Ci sono dubbi sull’autenticità dei dieci milioni di firme contro il premier. Online sono tantissime quelle taroccate.
“Fra quelle già raccolte e quelle che arriveranno ai milioni di moduli distribuiti alle famiglie l’obiettivo è raggiunto. Sapevamo che su Internet ci saremmo esposti alla goliardia del centrodestra. Ma chi vuole metterla in burla sbaglia. Abbiamo una certa esperienza di banchetti: non è mai stato così facile raccogliere adesioni. Il nostro compito adesso è tenere viva questa straordinaria partecipazione. I sondaggi confermano che per gli italiani Berlusconi è l’ostacolo alla soluzione dei problemi. E non parliamo dell’immagine all’estero. Nei rapporti con certi regimi ci vuole il senso della misura.

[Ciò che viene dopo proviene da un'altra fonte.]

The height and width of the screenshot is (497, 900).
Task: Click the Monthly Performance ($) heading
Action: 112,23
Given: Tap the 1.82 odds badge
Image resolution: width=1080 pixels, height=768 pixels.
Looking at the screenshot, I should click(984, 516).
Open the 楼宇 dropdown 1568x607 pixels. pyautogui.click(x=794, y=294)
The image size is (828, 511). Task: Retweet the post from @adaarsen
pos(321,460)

Il baciamano a Gheddafi è parso l’omaggio a un dittatore non alla Libia. Oggi rischiamo di pagare un prezzo salato nel rapporto con quei popoli”.
Il progetto del Pd è oscurato dalle incertezze sulle alleanze?

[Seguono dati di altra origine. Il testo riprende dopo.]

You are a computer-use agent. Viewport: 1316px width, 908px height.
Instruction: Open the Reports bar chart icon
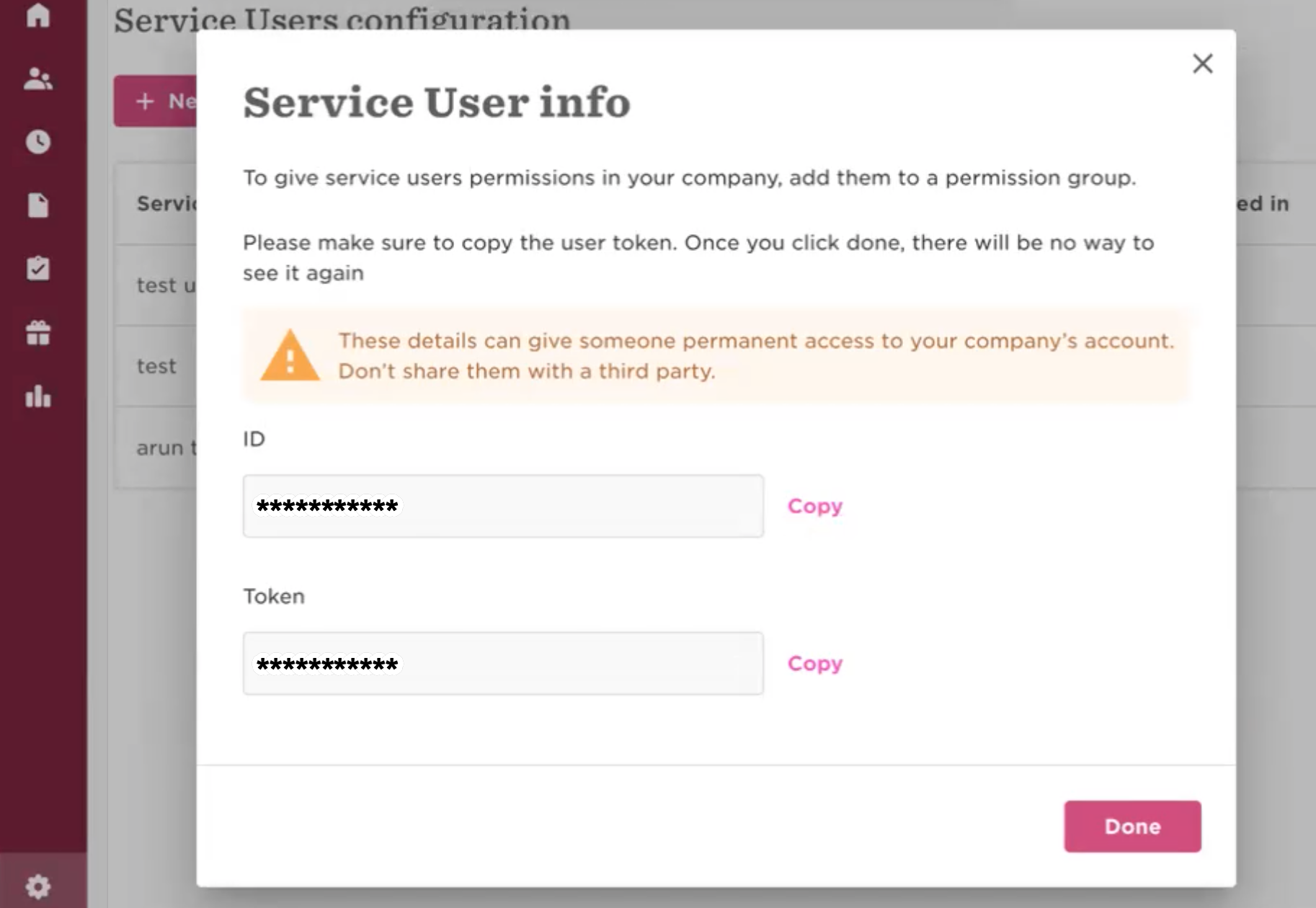(37, 397)
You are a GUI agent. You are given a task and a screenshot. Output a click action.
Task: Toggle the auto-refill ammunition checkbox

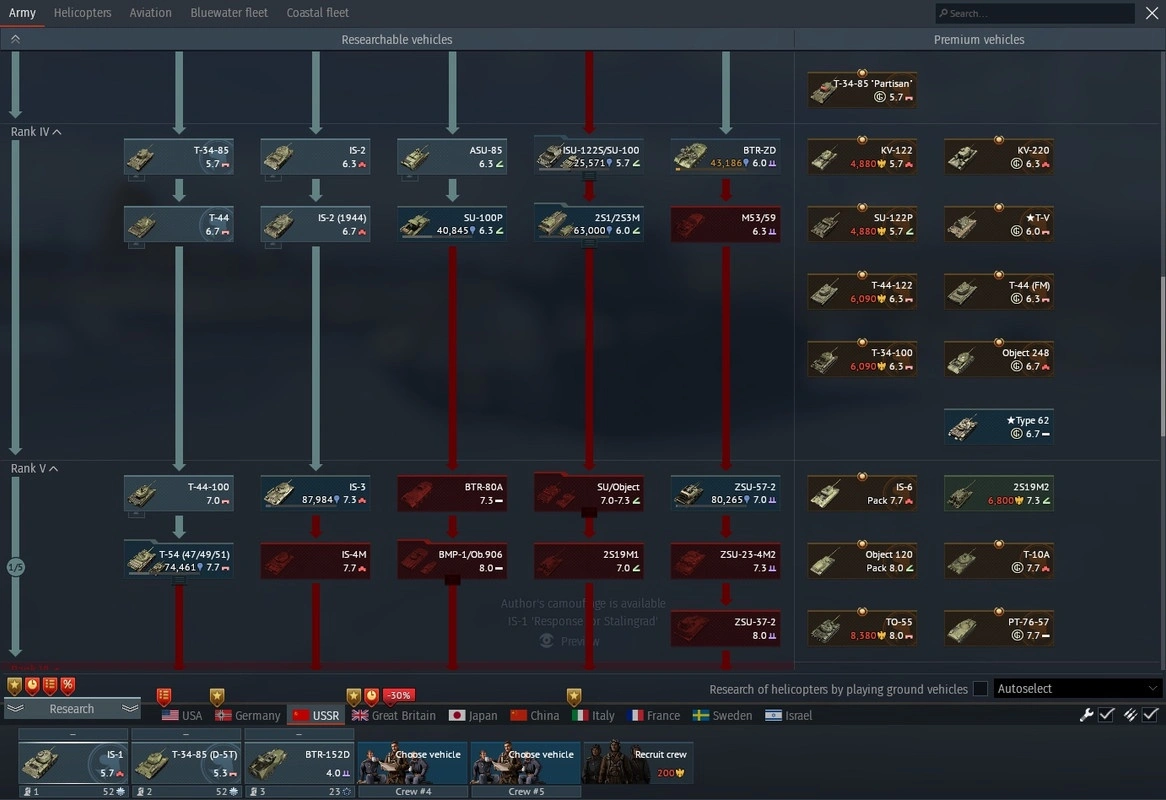click(1150, 715)
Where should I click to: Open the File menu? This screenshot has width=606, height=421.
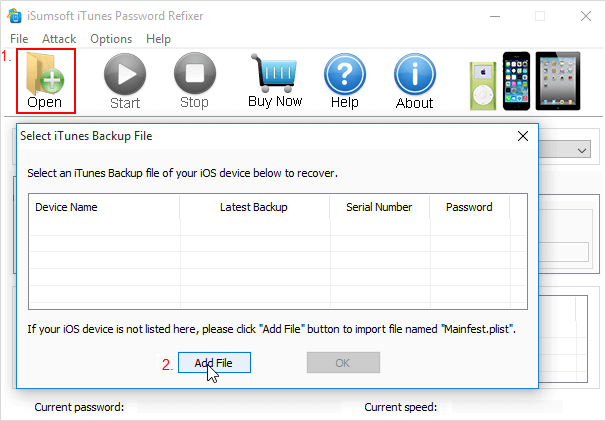pos(19,39)
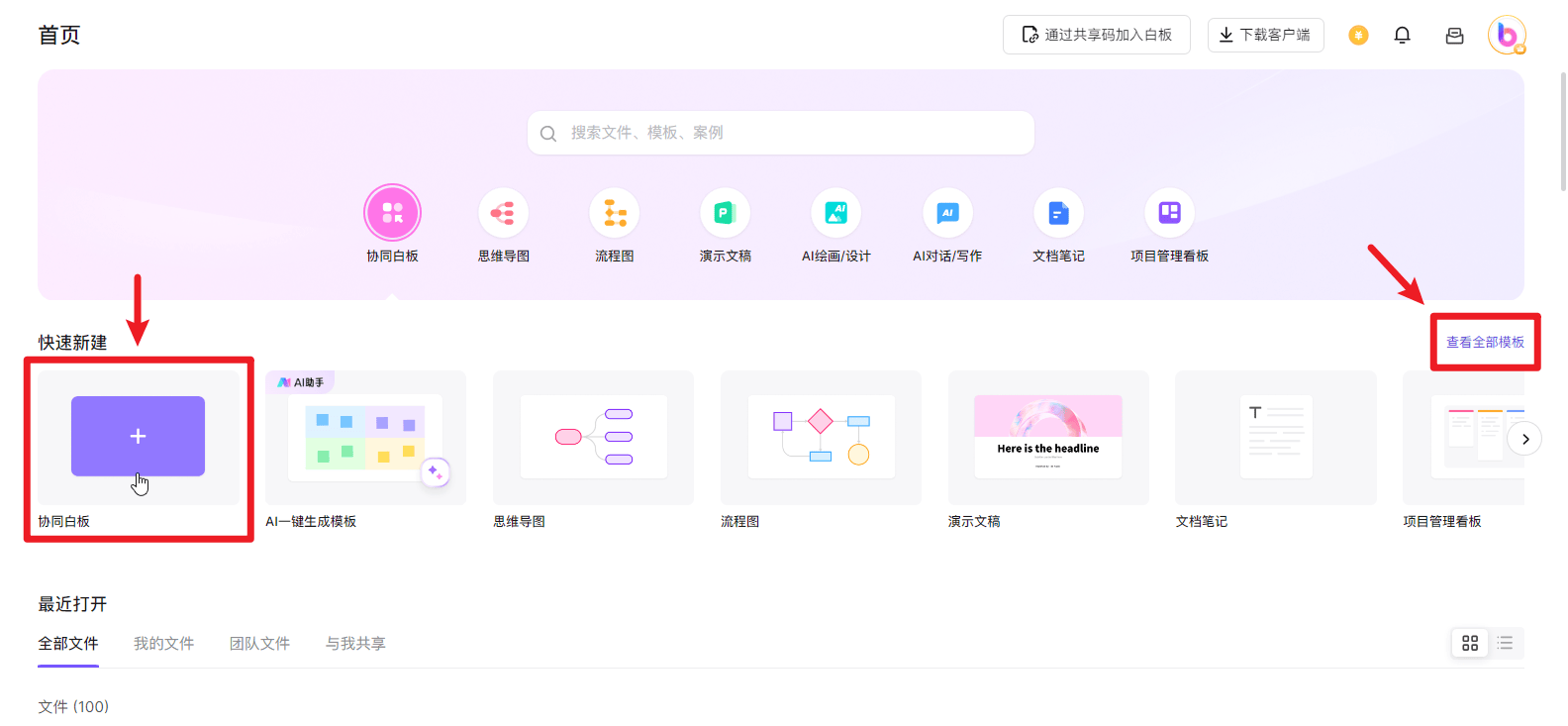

“Ho sempre detto che prima delle alleanze c’è il progetto di governo e che il Pd ha la responsabilità di proporlo. Abbiamo un pacchetto di riforme sociali e sulla democrazia. Da lì partiamo. La proposta politica del partito resta assolutamente ferma, si rivolge ai moderati e ai progressisti. Al momento giusto tireremo le somme. L’importante è che il Pd abbia questa impostazione generosa e aperta che ora viene compresa dai cittadini più ancora che dalle forze politiche”.

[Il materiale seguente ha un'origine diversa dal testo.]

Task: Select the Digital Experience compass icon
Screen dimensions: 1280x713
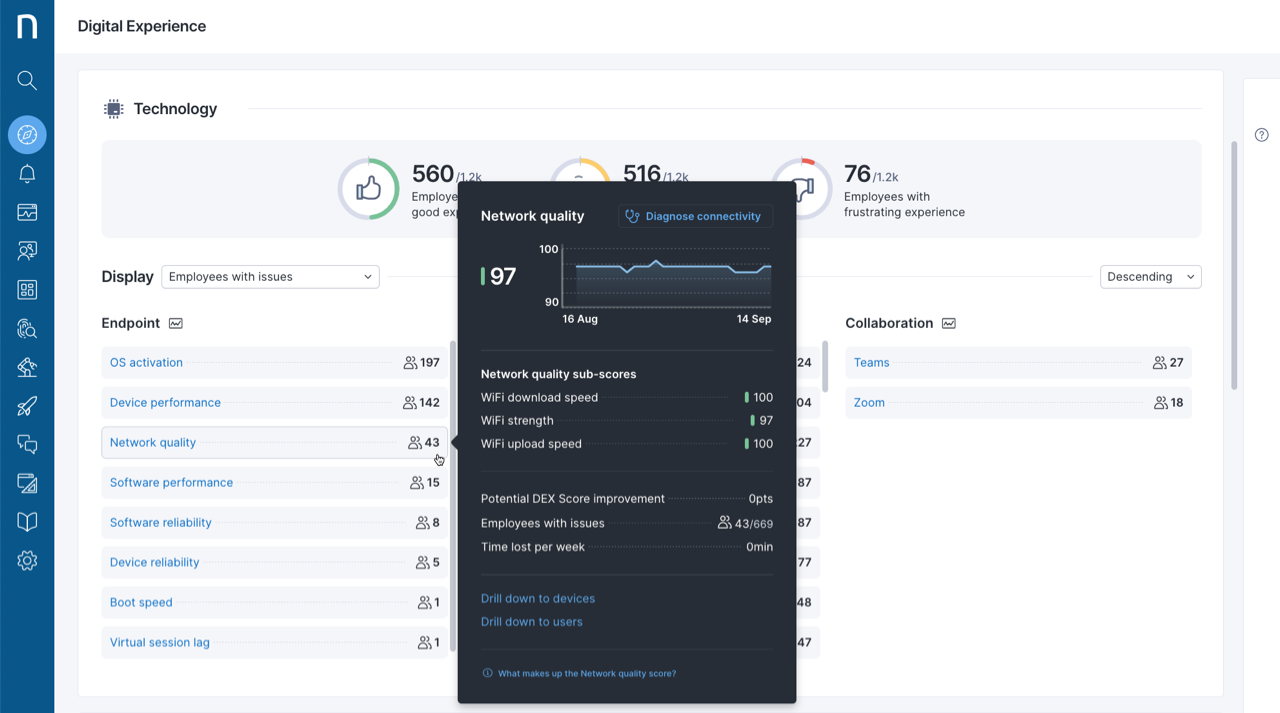Action: 27,134
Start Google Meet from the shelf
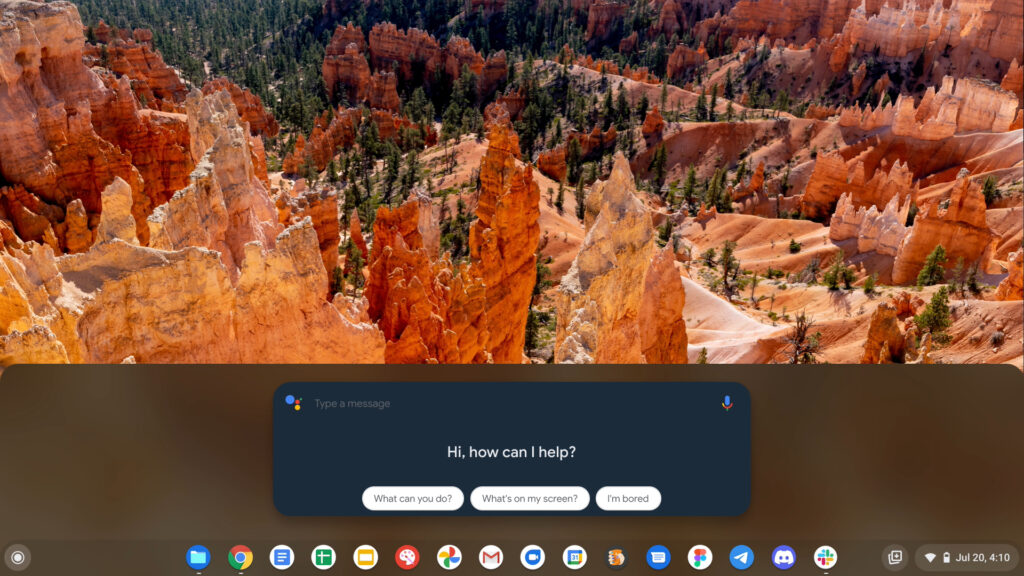 532,557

La riforma della giustizia non è una legge ad personam. Il Pd può almeno aspettare il testo prima di emettere la sentenza?
“Le carte vanno viste, per carità. Il punto è che da 17 anni non vediamo mai niente di accettabile. Io non mi aspetto niente di buono. E nel frattempo ci sono nell’aria e in Parlamento ipotesi di ulteriori leggi ad personam che vanno inquadrate in un’offensiva generale del premier contro la magistratura alla quale ci opporremo. È la solita bandiera populistica di Berlusconi, il solito modo di non andare ai problemi concreti, la solita chiamata a un giudizio di Dio sulla sua persona. Le chiacchiere non possono nascondere che la giustizia è l’unico settore che non ha visto uno straccio di cambiamento a favore dei cittadini. La riforma è solo un grande diversivo e la ricerca di un terreno di scontro”.
Sui referendum il Pd ha le idee chiare?
“Sì all’abrogazione del legittimo impedimento. Sì all’abrogazione della legge sul nucleare non per ragioni ideologiche ma perché siamo contro il piano del governo. Peraltro l’esecutivo ha appena fatto un danno alle energie rinnovabili, uno dei pochi settori in crescita, mettendolo nell’assoluta incertezza. Sull’acqua valuteremo. Abbiamo un progetto contro la privatizzazione, l’esito referendario ci porta verso una soluzione non convincente”.
23 parlamentari del Pd hanno abbandonato il partito in questi tre anni. Non è preoccupato?
“Mi dispiace molto. Ma registro che nel Paese siamo compresi meglio. Lo dicono i sondaggi”.
Scegliere subito il candidato premier darebbe una mano all’opposizione?
“Quando ci saranno le elezioni sarà chiaro lo schieramento e verrà definito il leader che come in tutte le democrazie deve emergere da un processo politico. Anche negli Stati Uniti si decide il candidato in ragione della scadenza elettorale. Una certa deformazione del concetto di leadership è il riflesso del berlusconismo che è in noi, come diceva Gaber”.
Lei è sempre in campo?
“Non escludo affatto la mia candidatura. Per il leader del maggior partito di opposizione oltre che un problema di volontà è un dovere d’ufficio esserci. Questo non significa mettere la persona davanti al processo politico”.